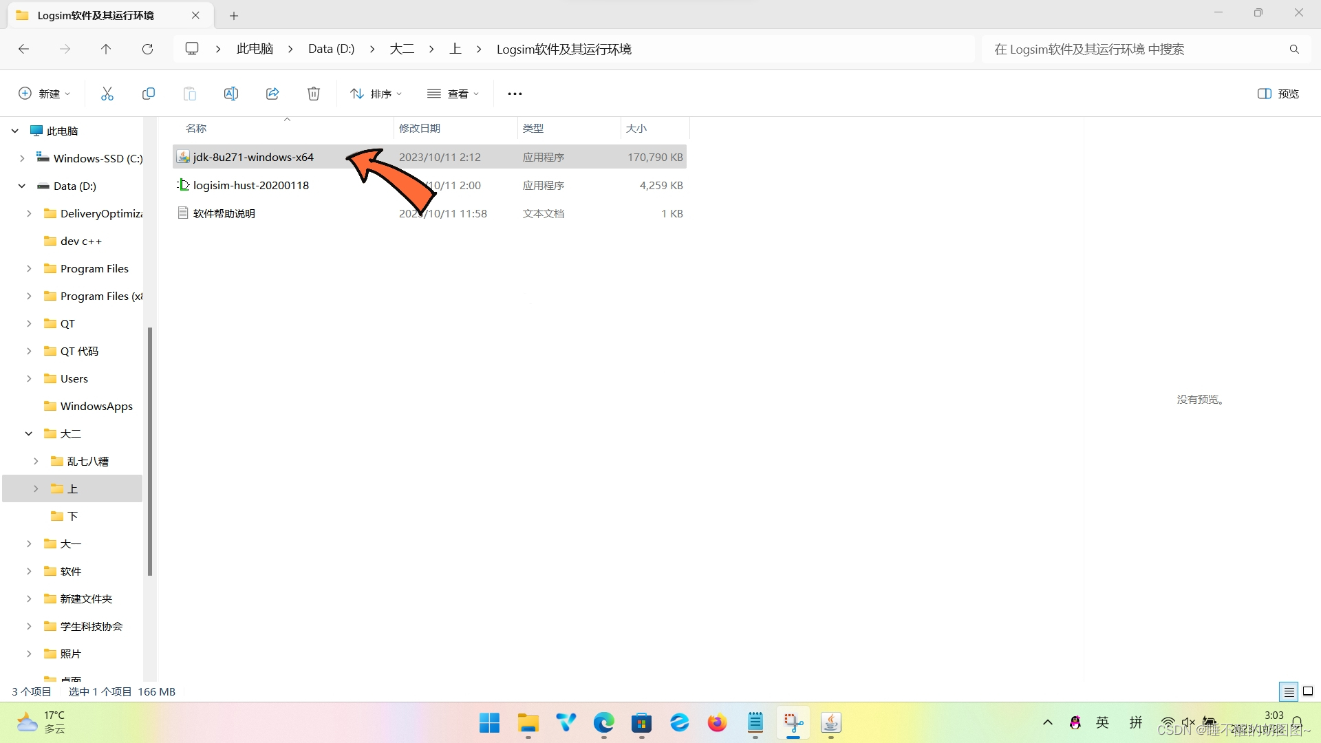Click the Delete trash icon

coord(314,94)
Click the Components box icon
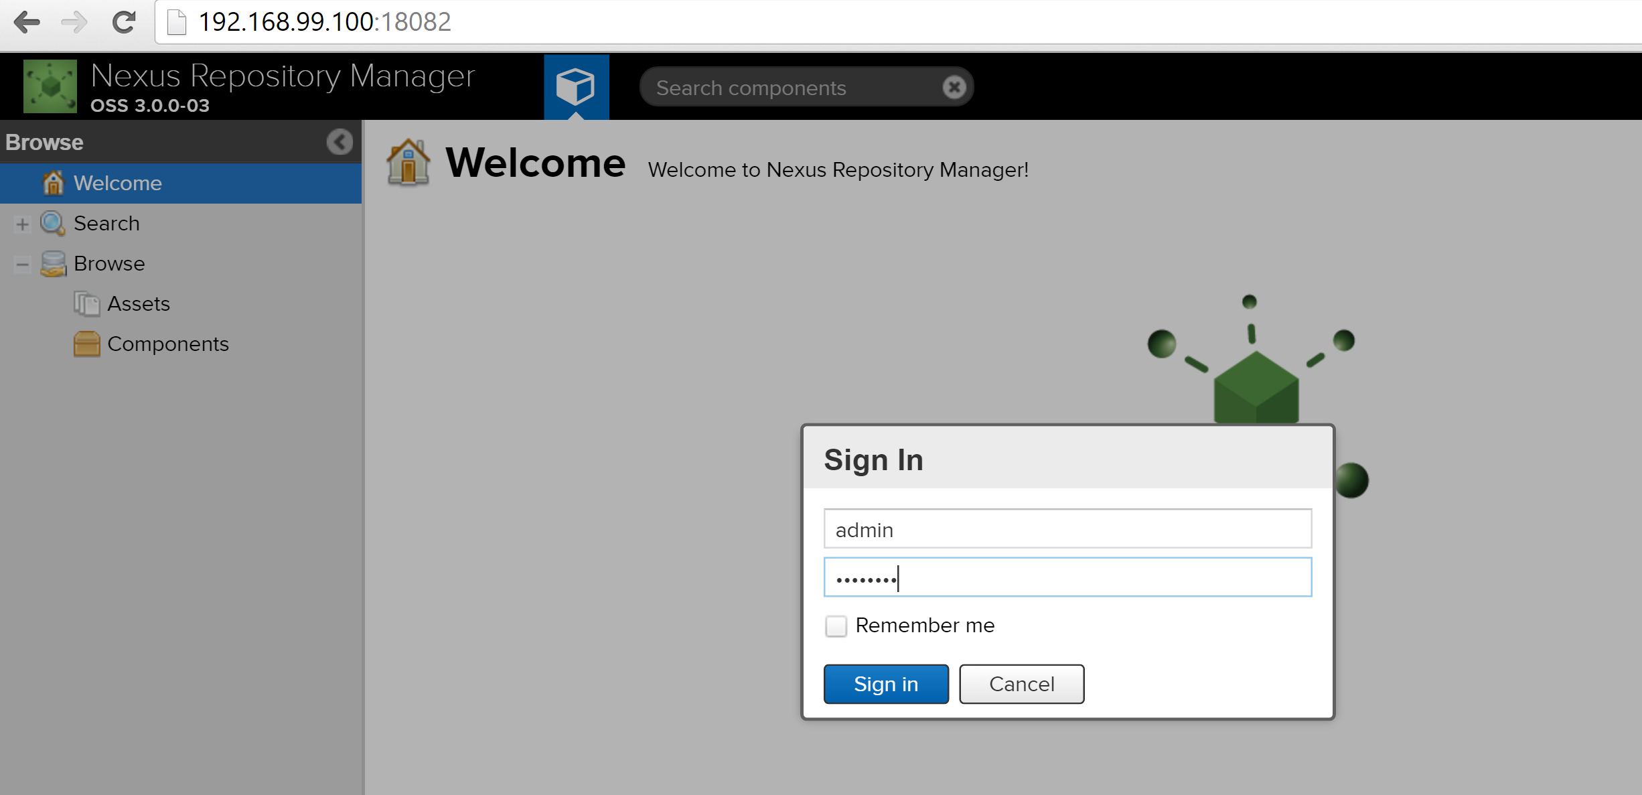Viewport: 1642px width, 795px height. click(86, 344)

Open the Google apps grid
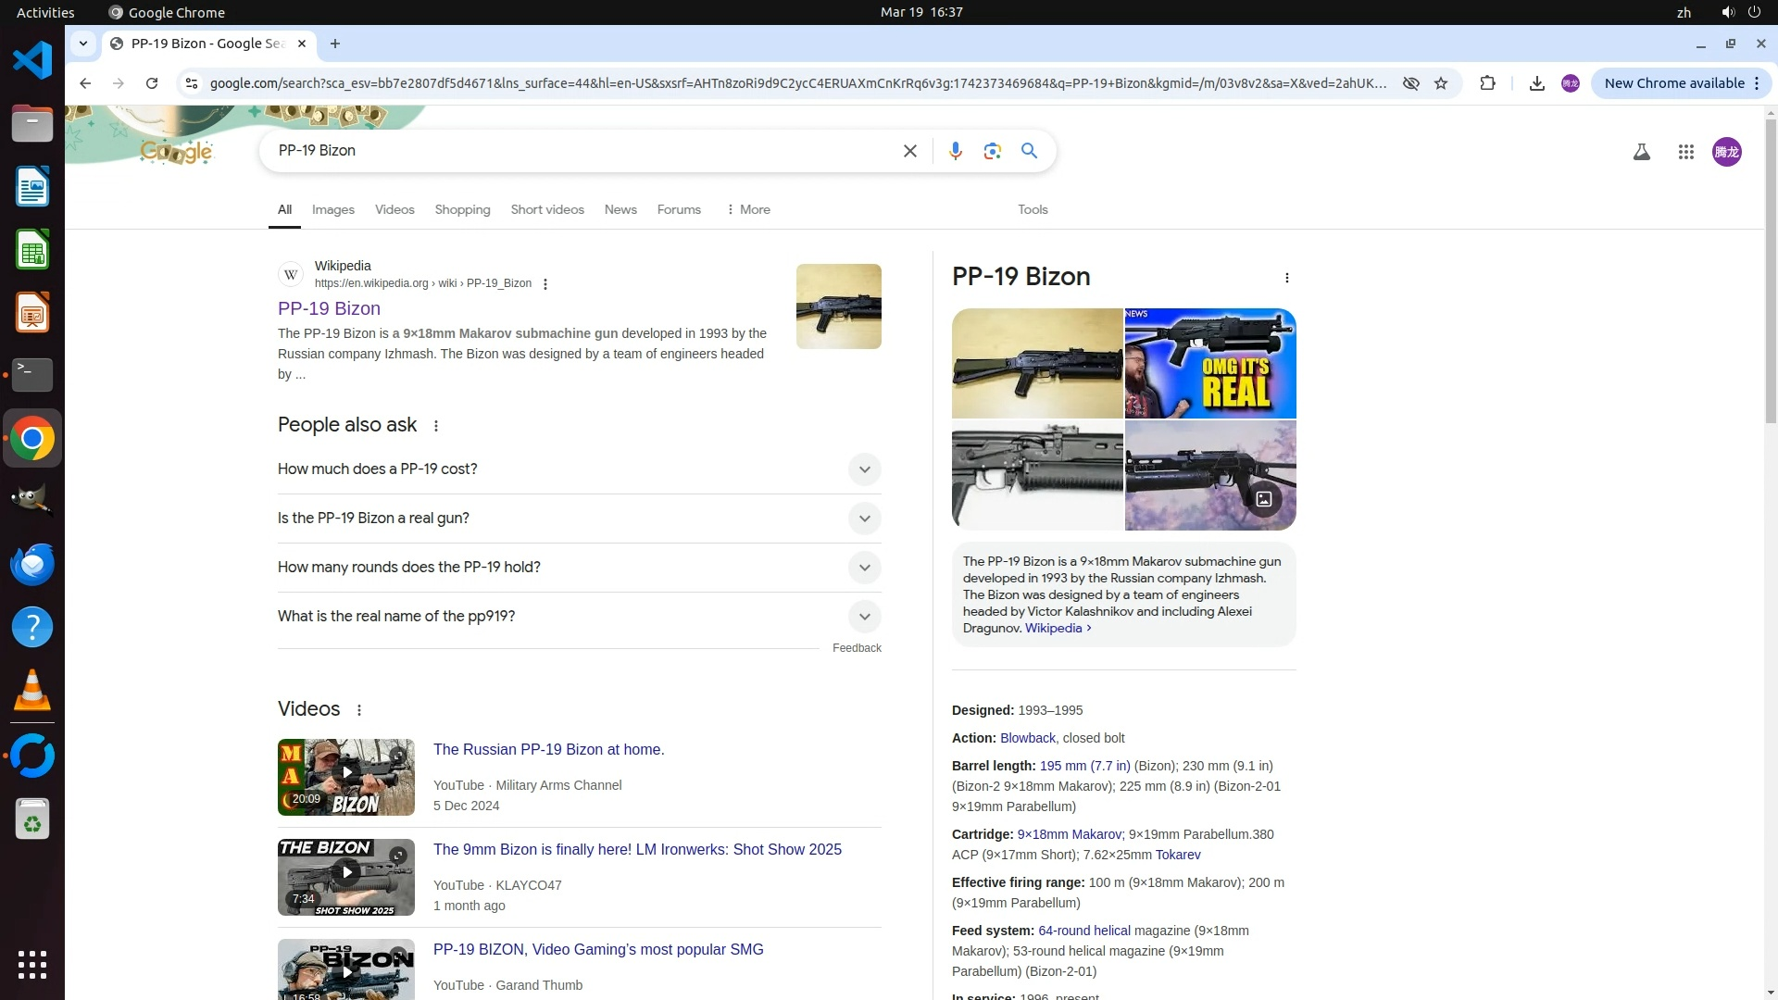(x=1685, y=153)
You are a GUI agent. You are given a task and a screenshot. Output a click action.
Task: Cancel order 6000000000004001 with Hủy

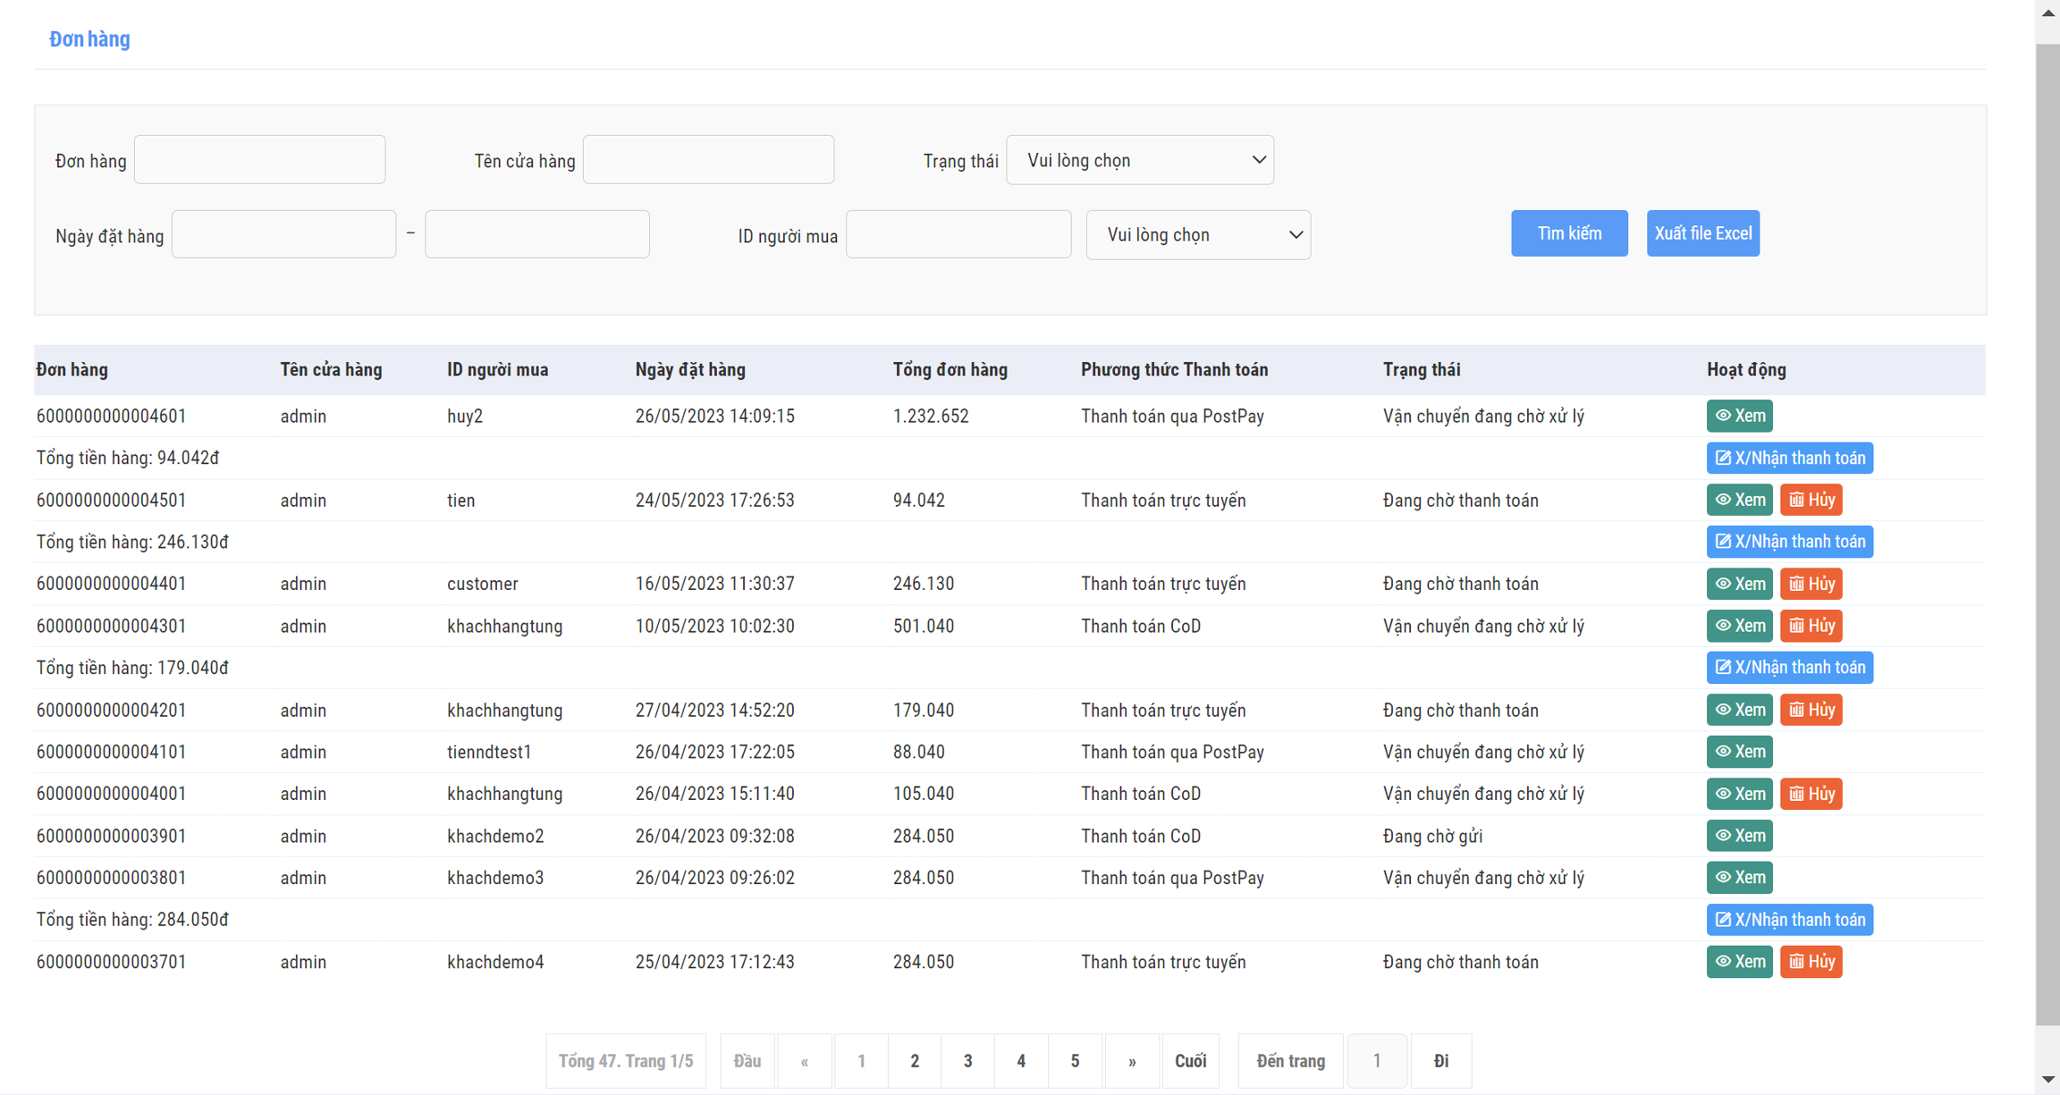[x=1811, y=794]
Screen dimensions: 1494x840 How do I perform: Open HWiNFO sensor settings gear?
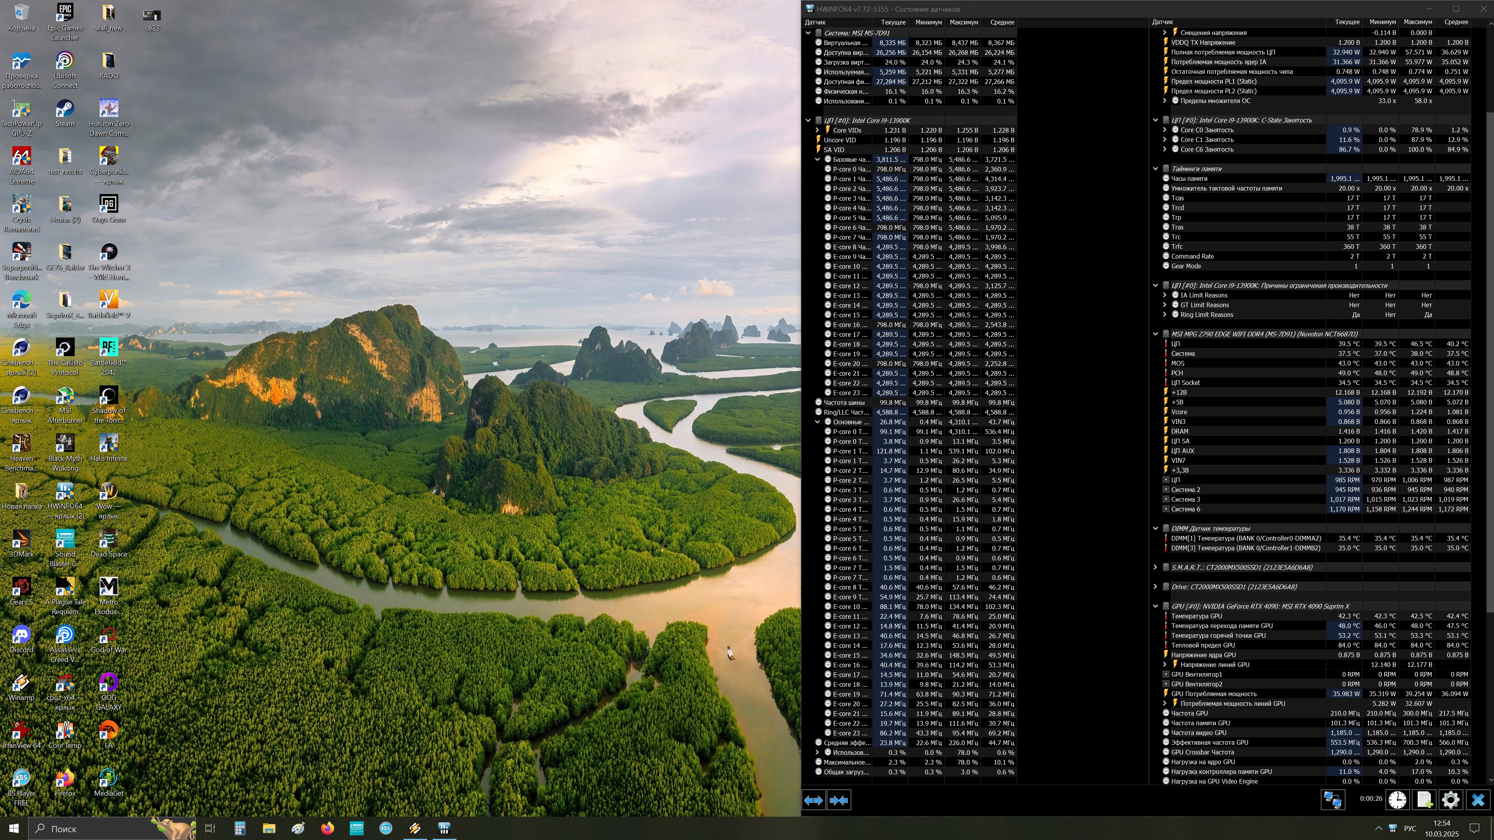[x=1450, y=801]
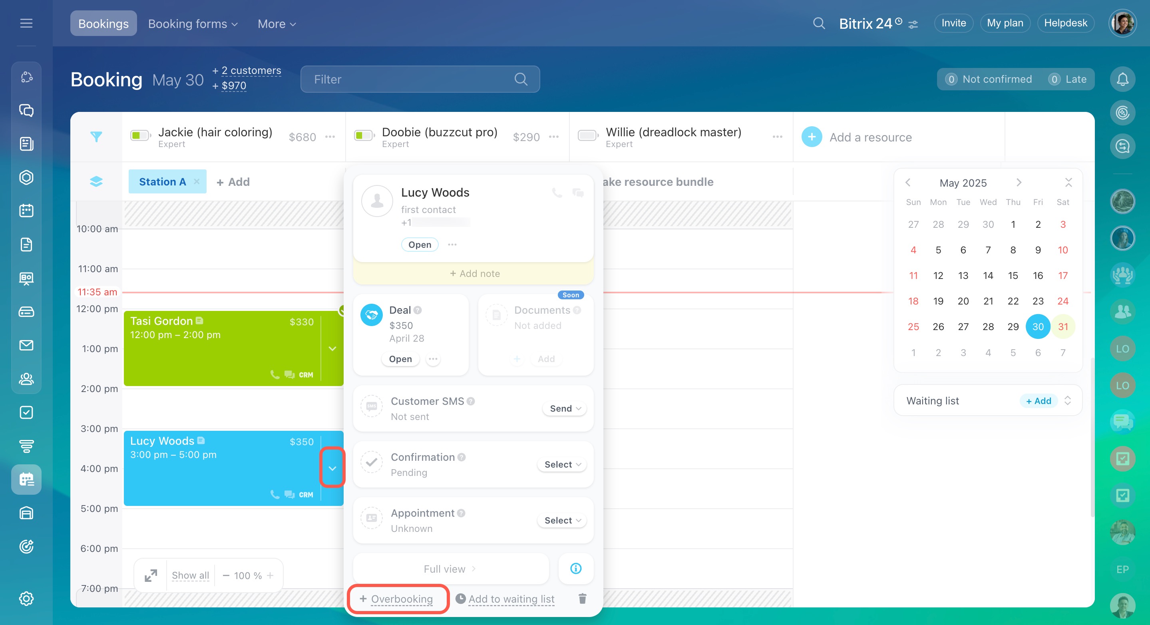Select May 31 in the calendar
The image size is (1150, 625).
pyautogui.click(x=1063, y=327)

> [THE PROBLEM] Leaving every picture out, please copy exactly the lines from the one holding "Click the Components box icon" through the last line of the listing, both ends included.

> [WRITTEN SOLUTION]
Click the Components box icon
Viewport: 1642px width, 795px height. click(86, 344)

Open the Google apps grid
(x=1685, y=153)
You are a GUI agent. You are given a task and a screenshot. Output a click action.
Task: Cancel order 6000000000004001 with Hủy

[x=1811, y=794]
Screen dimensions: 1494x840 How do I perform: Open HWiNFO sensor settings gear?
[x=1450, y=801]
Select May 31 in the calendar
The image size is (1150, 625).
pyautogui.click(x=1063, y=327)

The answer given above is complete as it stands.